→ TASK TO CARRY OUT
Search the entries for the word "https". Copy each line in which it is found.

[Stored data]
..........
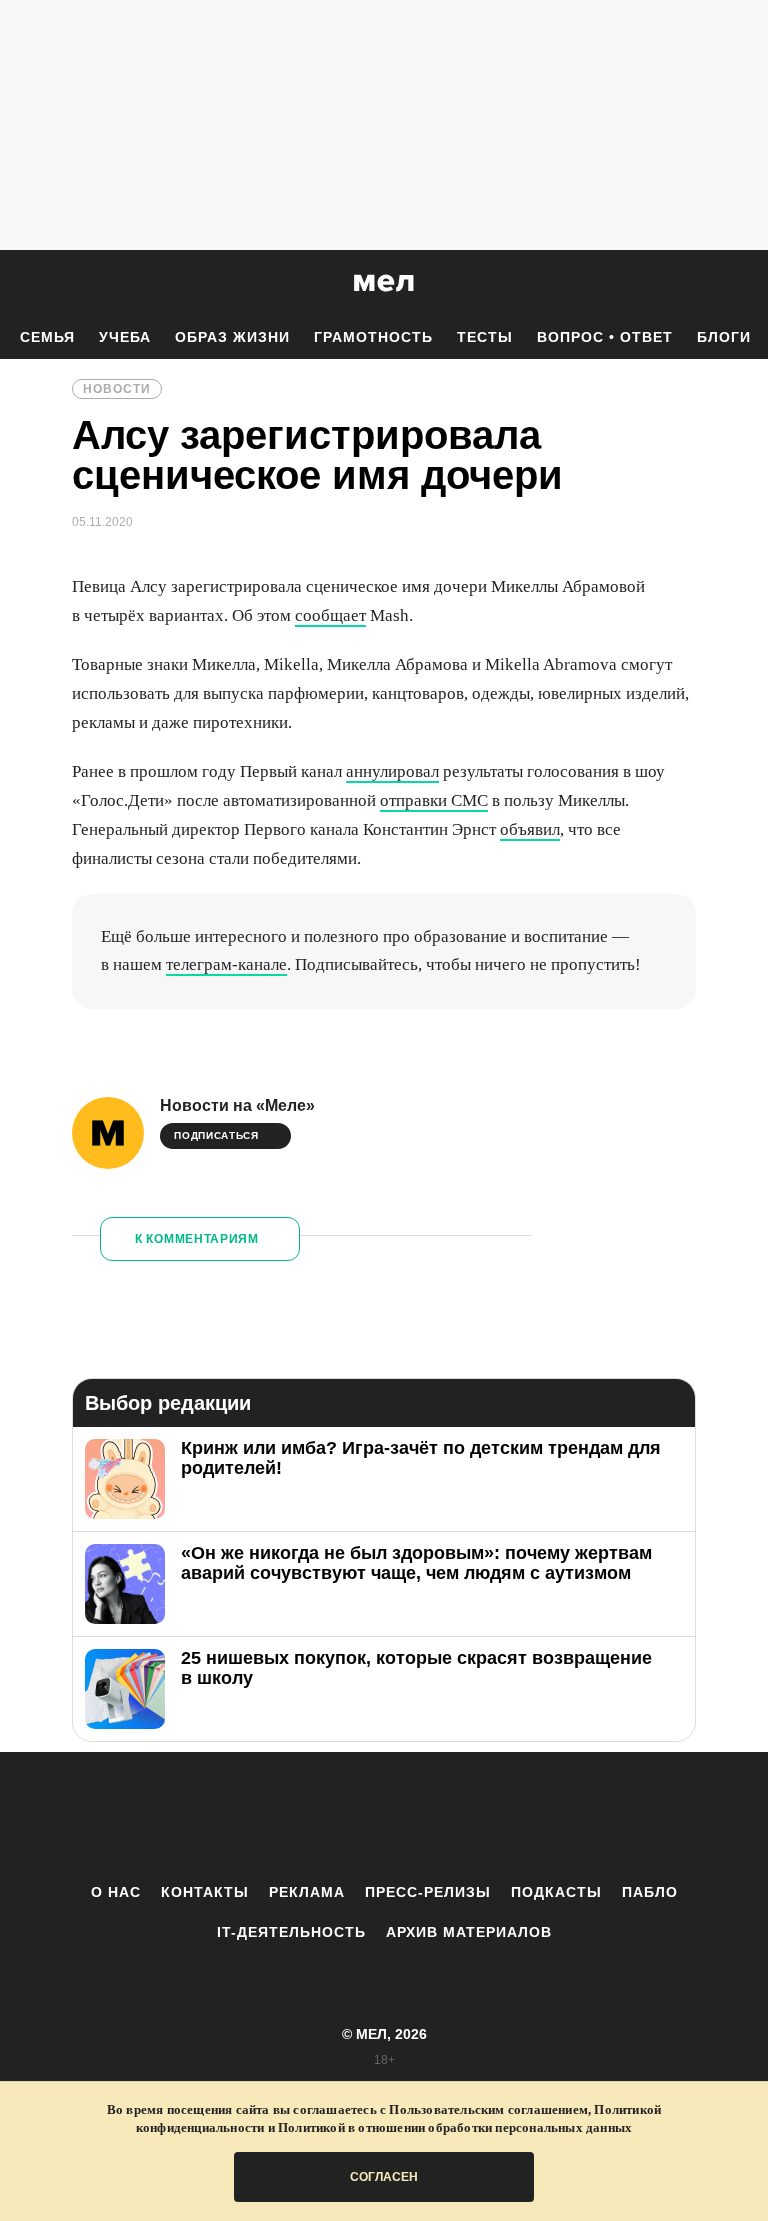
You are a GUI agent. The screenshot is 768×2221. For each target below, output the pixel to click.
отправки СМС (434, 800)
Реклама (307, 1892)
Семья (47, 337)
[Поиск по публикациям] (20, 284)
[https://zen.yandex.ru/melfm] (274, 1817)
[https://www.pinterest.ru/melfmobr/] (439, 1817)
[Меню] (738, 283)
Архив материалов (469, 1932)
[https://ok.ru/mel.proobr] (494, 1817)
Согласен (384, 2177)
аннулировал (392, 771)
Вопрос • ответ (605, 337)
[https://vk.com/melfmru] (329, 1817)
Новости (117, 389)
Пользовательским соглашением (488, 2109)
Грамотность (373, 337)
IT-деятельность (291, 1932)
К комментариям (197, 1239)
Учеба (125, 337)
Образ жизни (232, 337)
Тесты (485, 337)
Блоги (724, 337)
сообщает (330, 615)
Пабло (650, 1892)
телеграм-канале (226, 964)
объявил (530, 829)
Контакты (205, 1892)
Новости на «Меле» (237, 1105)
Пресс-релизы (428, 1892)
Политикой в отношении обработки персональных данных (455, 2127)
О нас (116, 1892)
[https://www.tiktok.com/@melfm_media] (384, 1817)
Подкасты (556, 1892)
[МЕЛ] (384, 282)
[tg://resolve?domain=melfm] (219, 1817)
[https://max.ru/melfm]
..........
→ SOLUTION TO THIS PROBLEM
[https://zen.yandex.ru/melfm] (274, 1817)
[https://www.pinterest.ru/melfmobr/] (439, 1817)
[https://ok.ru/mel.proobr] (494, 1817)
[https://vk.com/melfmru] (329, 1817)
[https://www.tiktok.com/@melfm_media] (384, 1817)
[https://max.ru/melfm]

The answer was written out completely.